Twitter Plot Summary: A crack DEA team are bumped off one by one after they steal $10 million from a drug cartel.
Five Point Summary:
1. Arnie rocking a funky haircut.
2. Big explosion! Then… lots of not much.
3. They’re getting dead. Or something.
4. More of them getting dead.
5. Ahh, there’s a sting in the tail.
There are two aspects to Sabotage’s plot. The first has that old school 80s action movie vibe, which occasionally rears its head amid a flurry of gunfire and well structured action sequences. The other side of the story is more ponderous, a slow burning thriller as Arnold’s grizzled veteran commander John “Breacher” Wharton, with the assistance of Olivia Williams’ agent Caroline, tries to work out who is killing off members of his team. They are part of a DEA task force who don’t quite play by the rules – they kick things off by stealing $10 million from a cartel, after all.
These two disparate styles often act entirely at odds with one another, creating a disjointed film punctuated by brief moments of action. If it had made efforts to be one or the other then the final result would have been much better. When the action sequences kick off they’re rather good indeed, blood splattering everywhere and lots of people, in the words of Terrence Howard’s Sugar, getting dead. Between those moments are what is on face value a well structured thriller, but to combine it with the big action beats in this way doesn’t work at all.
The fact that the team are being bumped off one by one isn’t so much of a problem, it’s that we don’t get any chance to know the characters in any depth before that starts happening. The best defined relationship is between Sam Worthington’s “Monster” and his on-screen wife Lizzy Murray played by Mireille Enos, but that’s only because they’re married. If that hadn’t been a defined relationship then they would be as equally two dimensional as the rest of them.
Olivia Williams is strong in her role (as she is in everything else) but is wasted in this film – she needs something with more consistency to get her teeth into. The rest of Breacher’s DEA team are as you would expect, competent but nothing spectacular. There will be a few faces you recognise from other things, Sam Worthington and Terrence Howard most notably, but there’s also Josh Holloway in a token “he hasn’t done much since Lost ended” appearance, and Max Martini who some will recognise from Pacific Rim. Mireille Enos meanwhile shows up as the obligatory tough female member of the team, and has a surprisingly solid story arc throughout.

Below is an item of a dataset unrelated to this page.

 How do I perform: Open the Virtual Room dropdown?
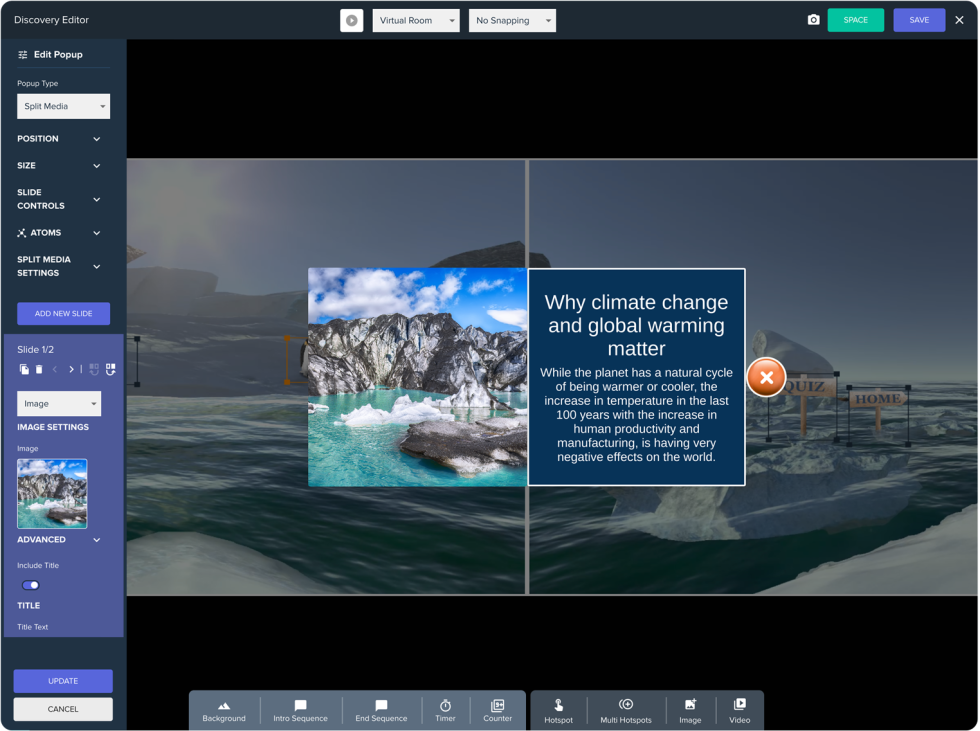click(x=415, y=20)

On a more positive note, the antihero Arnold is something we’ve not seen him do before, and roles similar to Breacher are perhaps the best type of character he can play at this point in his career. Furthermore, Breacher is damaged goods following what recently happened to his family, and whilst Arnold doesn’t have that much depth, he manages to carry the emotional weight of this incident without too much concern. Arnold looks like he’s having a bit of fun at least, even if the material he’s given is perhaps not quite on par with his action roles of years gone by. And that’s perhaps the biggest problem with Sabotage: the ideas are there but it falls slightly short of where it was aiming for. A worthy effort, but ultimately it misses the mark.